Some people say the syntax just kind of disappears for them after some time. That never seems to happen with me. When I am reading any code the syntax gets even more highlighted.
One of the reasons why I use Lisp is because the syntax helps me keep my mind organised. C-style syntax is just too chaotic for me to handle.
People who do a lot of deep work on code, particularly debugging and rearchitecting, tend to have opinions about syntax and code style that are more exacting. As one of those people I’ve always felt that the people working the code the hardest deserve to have an outsized vote on how to organize the code.
Would that potentially reduce throughput a bit? Probably. But here’s the thing: most management notice how the bad situations go more than the happiest path. They will kick you when you’re down. So tuning the project a bit for the stressful days is like Safety. Sure it would be great to put a shelf here but that’s where the fire extinguishers need to go. And sure it would be great not interrupting the workday for fire safety drills, but you won’t be around to complain about it if we don’t have them. It’s one of those counterintuitive things, like mise en place is for a lot of people.
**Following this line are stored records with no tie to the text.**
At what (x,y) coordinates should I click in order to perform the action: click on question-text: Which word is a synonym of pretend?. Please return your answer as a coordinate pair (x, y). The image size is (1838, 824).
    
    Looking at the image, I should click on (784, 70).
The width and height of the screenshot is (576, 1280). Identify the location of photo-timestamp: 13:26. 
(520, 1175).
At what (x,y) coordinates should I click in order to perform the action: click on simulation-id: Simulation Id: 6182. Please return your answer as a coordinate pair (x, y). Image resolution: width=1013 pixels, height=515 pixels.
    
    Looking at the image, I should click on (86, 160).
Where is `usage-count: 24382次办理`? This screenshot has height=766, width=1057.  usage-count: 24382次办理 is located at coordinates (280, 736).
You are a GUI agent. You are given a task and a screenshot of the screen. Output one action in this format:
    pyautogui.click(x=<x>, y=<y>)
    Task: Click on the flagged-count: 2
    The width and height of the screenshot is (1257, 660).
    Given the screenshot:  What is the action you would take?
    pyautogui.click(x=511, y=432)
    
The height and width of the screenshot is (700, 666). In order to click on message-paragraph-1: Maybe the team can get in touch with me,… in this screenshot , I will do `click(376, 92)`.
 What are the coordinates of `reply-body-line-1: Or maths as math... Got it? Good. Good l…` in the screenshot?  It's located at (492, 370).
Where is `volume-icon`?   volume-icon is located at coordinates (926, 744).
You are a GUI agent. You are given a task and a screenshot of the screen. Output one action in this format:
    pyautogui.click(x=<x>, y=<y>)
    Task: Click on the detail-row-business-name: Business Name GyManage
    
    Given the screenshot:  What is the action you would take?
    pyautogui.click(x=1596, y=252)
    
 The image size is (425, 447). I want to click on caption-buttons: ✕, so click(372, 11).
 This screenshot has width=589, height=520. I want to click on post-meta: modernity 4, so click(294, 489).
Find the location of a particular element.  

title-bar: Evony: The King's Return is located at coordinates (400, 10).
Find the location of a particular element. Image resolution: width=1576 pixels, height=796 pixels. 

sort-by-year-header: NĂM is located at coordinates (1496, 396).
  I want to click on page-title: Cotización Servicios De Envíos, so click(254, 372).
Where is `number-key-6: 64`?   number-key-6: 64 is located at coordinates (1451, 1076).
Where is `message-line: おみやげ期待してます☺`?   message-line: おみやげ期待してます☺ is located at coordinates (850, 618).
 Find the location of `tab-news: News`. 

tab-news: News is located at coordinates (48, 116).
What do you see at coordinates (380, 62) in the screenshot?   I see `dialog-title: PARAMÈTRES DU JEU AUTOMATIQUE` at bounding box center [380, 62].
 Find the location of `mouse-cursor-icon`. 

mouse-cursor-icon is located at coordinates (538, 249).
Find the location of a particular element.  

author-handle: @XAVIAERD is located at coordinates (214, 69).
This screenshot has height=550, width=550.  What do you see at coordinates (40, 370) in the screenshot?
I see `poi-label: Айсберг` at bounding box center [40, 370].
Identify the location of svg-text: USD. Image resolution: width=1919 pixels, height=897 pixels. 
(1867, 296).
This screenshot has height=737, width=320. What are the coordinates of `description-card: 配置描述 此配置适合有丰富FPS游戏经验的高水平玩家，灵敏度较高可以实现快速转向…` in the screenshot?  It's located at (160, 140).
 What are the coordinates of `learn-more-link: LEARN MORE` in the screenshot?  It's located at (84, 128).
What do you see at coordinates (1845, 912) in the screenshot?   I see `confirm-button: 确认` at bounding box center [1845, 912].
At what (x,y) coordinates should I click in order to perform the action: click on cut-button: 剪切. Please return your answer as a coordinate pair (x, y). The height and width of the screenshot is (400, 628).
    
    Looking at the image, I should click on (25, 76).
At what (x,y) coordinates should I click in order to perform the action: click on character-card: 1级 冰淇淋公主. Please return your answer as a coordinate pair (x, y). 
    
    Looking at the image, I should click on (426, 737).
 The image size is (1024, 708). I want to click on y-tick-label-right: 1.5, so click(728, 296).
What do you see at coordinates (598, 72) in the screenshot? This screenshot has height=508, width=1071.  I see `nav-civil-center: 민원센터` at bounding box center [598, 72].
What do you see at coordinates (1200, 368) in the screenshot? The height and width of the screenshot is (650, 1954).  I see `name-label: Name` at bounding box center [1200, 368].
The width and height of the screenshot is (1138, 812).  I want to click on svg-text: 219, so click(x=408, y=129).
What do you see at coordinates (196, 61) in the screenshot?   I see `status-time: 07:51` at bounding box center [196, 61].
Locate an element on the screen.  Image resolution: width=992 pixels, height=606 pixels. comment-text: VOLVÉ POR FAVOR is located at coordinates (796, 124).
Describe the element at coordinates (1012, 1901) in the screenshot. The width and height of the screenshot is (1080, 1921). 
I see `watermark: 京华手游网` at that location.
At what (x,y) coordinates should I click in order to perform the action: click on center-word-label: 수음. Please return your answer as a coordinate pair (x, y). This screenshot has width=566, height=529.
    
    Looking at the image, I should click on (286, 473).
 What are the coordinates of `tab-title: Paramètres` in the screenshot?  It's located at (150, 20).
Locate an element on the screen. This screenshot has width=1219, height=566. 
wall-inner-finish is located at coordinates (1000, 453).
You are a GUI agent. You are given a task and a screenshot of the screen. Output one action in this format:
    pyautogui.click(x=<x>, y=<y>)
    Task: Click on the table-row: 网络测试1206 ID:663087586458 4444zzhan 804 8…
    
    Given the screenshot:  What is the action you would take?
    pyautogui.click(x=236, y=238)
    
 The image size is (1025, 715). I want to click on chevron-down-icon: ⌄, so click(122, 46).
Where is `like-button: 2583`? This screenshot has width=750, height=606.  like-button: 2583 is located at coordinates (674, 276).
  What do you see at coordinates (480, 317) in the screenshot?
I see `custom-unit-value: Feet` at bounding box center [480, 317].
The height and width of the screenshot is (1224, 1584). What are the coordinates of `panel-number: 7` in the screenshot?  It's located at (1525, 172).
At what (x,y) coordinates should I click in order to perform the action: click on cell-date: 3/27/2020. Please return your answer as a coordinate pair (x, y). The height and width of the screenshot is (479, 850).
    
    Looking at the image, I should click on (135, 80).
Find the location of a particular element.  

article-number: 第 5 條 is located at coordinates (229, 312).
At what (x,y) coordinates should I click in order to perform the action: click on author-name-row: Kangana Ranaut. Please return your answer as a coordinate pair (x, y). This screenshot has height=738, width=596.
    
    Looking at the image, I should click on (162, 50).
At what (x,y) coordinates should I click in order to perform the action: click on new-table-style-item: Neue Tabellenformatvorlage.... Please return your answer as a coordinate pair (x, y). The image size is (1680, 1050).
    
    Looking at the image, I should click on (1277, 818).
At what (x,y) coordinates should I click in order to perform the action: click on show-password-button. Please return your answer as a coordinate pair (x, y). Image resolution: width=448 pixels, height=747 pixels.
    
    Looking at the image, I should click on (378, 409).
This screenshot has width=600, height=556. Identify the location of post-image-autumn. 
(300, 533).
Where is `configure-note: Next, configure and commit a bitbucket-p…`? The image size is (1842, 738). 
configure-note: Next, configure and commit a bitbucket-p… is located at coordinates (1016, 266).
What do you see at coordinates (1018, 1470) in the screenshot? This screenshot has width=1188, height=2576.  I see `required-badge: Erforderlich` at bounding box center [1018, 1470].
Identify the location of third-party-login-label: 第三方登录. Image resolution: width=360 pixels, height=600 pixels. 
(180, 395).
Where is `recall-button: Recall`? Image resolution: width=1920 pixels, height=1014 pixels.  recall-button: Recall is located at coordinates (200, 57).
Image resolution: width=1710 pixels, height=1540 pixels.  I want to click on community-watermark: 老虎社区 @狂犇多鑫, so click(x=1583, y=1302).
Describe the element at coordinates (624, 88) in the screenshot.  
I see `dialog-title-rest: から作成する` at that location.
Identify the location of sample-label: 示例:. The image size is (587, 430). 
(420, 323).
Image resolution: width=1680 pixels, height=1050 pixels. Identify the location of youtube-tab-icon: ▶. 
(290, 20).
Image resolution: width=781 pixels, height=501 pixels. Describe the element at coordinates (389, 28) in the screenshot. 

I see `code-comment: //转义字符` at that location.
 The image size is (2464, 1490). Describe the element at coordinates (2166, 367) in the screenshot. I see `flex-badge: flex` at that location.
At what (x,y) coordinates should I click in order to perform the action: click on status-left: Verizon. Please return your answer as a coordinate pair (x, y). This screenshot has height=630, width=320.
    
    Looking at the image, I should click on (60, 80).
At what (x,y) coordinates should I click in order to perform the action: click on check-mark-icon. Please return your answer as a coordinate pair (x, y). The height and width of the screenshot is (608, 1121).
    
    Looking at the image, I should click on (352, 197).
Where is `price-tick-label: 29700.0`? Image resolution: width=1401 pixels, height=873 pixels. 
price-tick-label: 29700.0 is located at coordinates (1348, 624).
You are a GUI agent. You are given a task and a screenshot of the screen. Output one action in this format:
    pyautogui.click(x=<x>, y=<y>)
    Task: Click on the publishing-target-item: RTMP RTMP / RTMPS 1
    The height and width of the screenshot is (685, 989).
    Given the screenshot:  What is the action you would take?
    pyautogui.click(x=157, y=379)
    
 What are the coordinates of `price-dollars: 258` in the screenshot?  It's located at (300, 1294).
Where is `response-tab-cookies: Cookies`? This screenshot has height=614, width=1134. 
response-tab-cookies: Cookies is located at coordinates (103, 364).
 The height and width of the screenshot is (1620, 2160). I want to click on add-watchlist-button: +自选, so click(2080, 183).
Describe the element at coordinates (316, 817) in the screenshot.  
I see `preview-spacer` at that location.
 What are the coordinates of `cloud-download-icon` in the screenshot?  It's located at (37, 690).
Discipline is a bit more work now for less stress later.
You get more predictable throughput from a system by making the fastest things a little slower to make the slow things a lot faster. And management needs predictability.
I always thought that languages (or at least editors) should allow the user to use whatever syntax they want! It's possible. Just look at Kotlin and Java... you can write the exact same code in both, even if you discount the actual differences in the languages. It's not hard to see how you could use Haskell, or Python syntax, to write the exact same thing. People don't like the idea too much because they think that makes it sharing code and reading code together harder, but I don't buy that because at least I myself, read code by myself 99% of the time, and the few times I read code with someone else, I can imagine we can just agree quite easily on which syntax to use - or just agree to always use the "default" syntax to avoid disagreements.
I dream to one day get the time to write an editor plugin that lets you read and write in any syntax... then commit the code in the "standard" syntax. How hard would that be?!